BY Ian GormelyPublished May 11, 2016

8
"I hate worrying about the future."
 
So sang Brendan Lukens on Modern Baseball's last record, You're Gonna Miss it All, a record that served as the indie-emo quartet's introduction to a fan base outside of Philadelphia's close-knit DIY scene. But while that record celebrated the kind of in-the-moment exuberance that typifies one's early 20s, its follow-up, Holy Ghost, finds the group's two songwriters — Lukens and singer-guitarist Jacob Ewald — grappling with what comes next.
 
Splitting the record in half, Ewald's more esoteric songs of love ("Mass") and loss ("Wedding Singer") occupy its front end while Lukens stakes out the latter half, where he confronts the depression and substance abuse that almost consumed him in 2015. The record was recorded days after he was released from a treatment facility, and the ragged, frayed edges of the songs are indication of their provenance.
 
The two musicians' differing worldviews are united here by beefed up production, courtesy of Hop Along's Joe Reinhart, and the existential angst that has been their hallmark since their 2012 debut, Sports.

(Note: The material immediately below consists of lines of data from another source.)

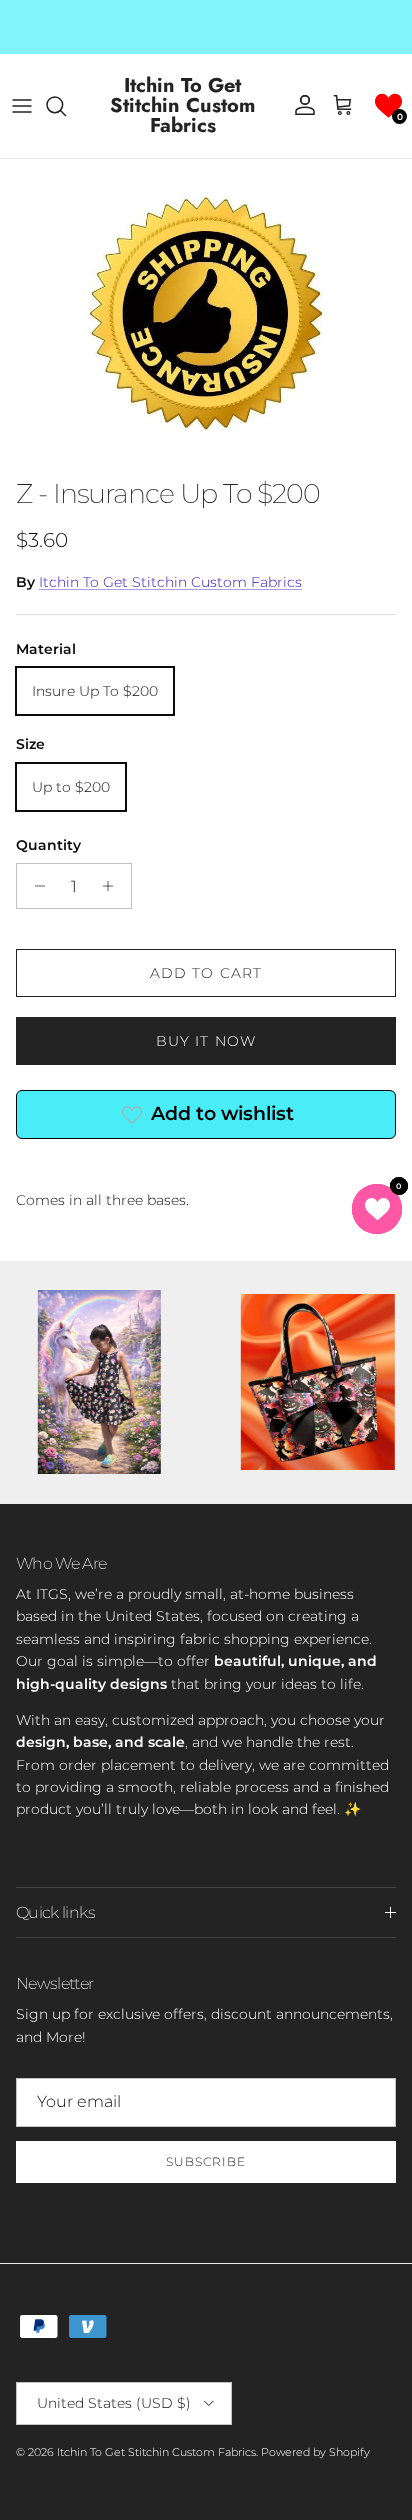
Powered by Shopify (315, 2452)
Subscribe (206, 2161)
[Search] (66, 106)
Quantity (48, 845)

But where that anxiety previously manifested itself in handwringing over girls, here it's more concerned with the void of adulthood. Gone is the goofy playfulness, replaced with the sense that there's more to the world than their insular South Philly/Drexel University bubble — and that world is a little bit frightening.
 
Such a drastic shift in tone could undo a lesser group, but Modern Baseball were always wiser than a surface reading would suggest. Though Ewald and Lukens no longer write about the politics of their social scene, the desire to make sense of what's happening around them remains central to both of their contributions. They also know how to write a hook; although the details have changed, the slightly more grown up Modern Baseball remain experts at penning anthems of millennial malaise.
 
Rather than sticking with what worked before, Modern Baseball's two songwriters have pushed the band forward here, keeping their music in line with their rapidly maturing outlook. Although it offers no clues as to what the future holds, Holy Ghost confronts some of its tougher questions.